**WHAT YOU HAVE TO DO**
Return the data below unchanged, line by line, and leave out the pictures.

──────

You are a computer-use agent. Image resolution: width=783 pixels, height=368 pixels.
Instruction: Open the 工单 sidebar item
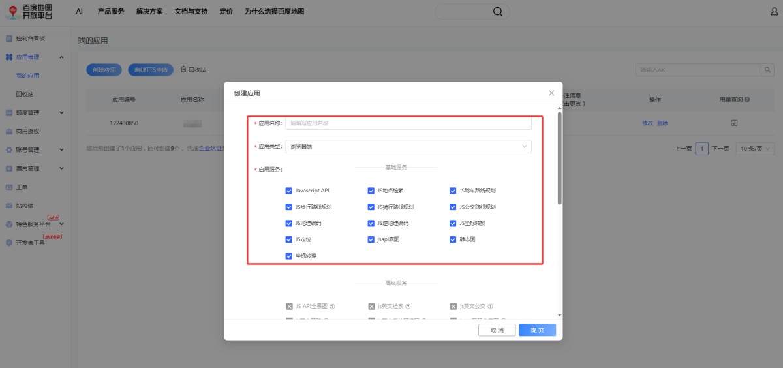tap(21, 187)
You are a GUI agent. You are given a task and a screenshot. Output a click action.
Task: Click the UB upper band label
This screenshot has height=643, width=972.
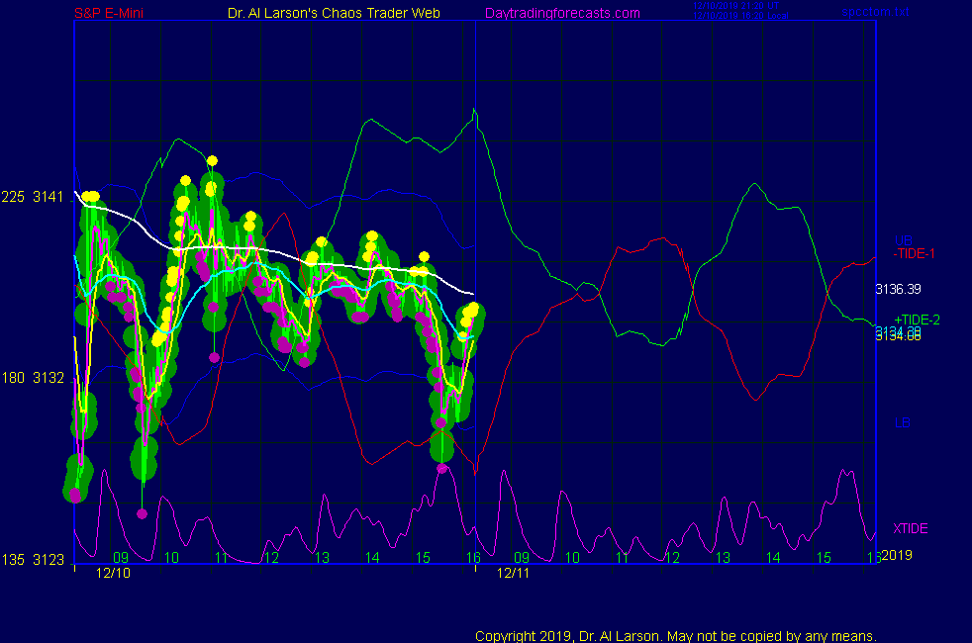click(x=903, y=240)
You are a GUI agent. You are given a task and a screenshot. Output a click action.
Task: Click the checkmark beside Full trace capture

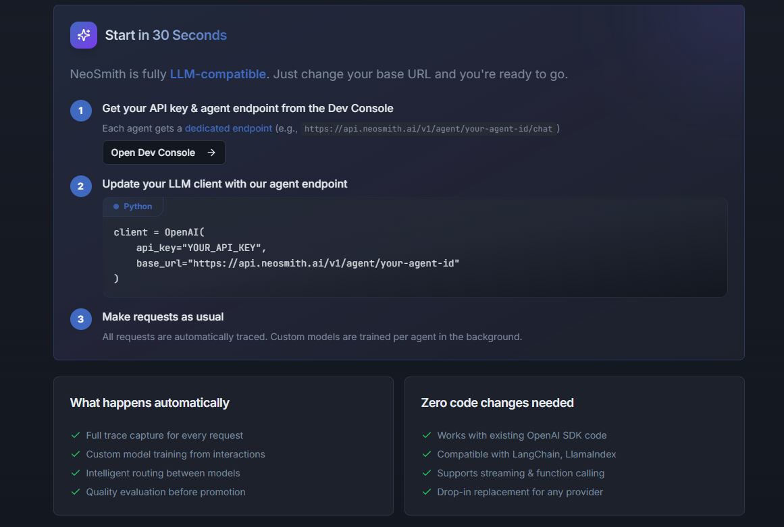tap(76, 436)
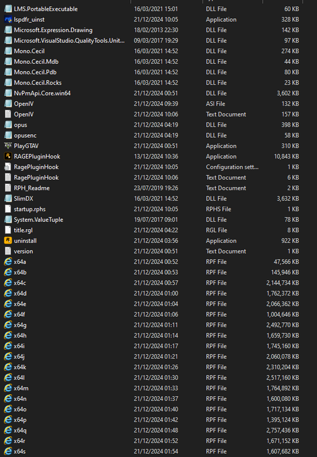
Task: Select the Mono.Cecil.Rocks file name
Action: [x=38, y=83]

──────

**FULL RESPONSE**
You are a computer-use agent. Image resolution: width=783 pixels, height=368 pixels.
Instruction: Open the 工单 sidebar item
tap(21, 187)
You are a GUI agent. You are given a task and a screenshot. Output a click action.
Task: Click the UB upper band label
This screenshot has height=643, width=972.
click(x=903, y=240)
You are a GUI agent. You are given a task and a screenshot. Output a click action.
Task: Click the checkmark beside Full trace capture

tap(76, 436)
Task: Select the Mono.Cecil.Rocks file name
Action: [x=38, y=83]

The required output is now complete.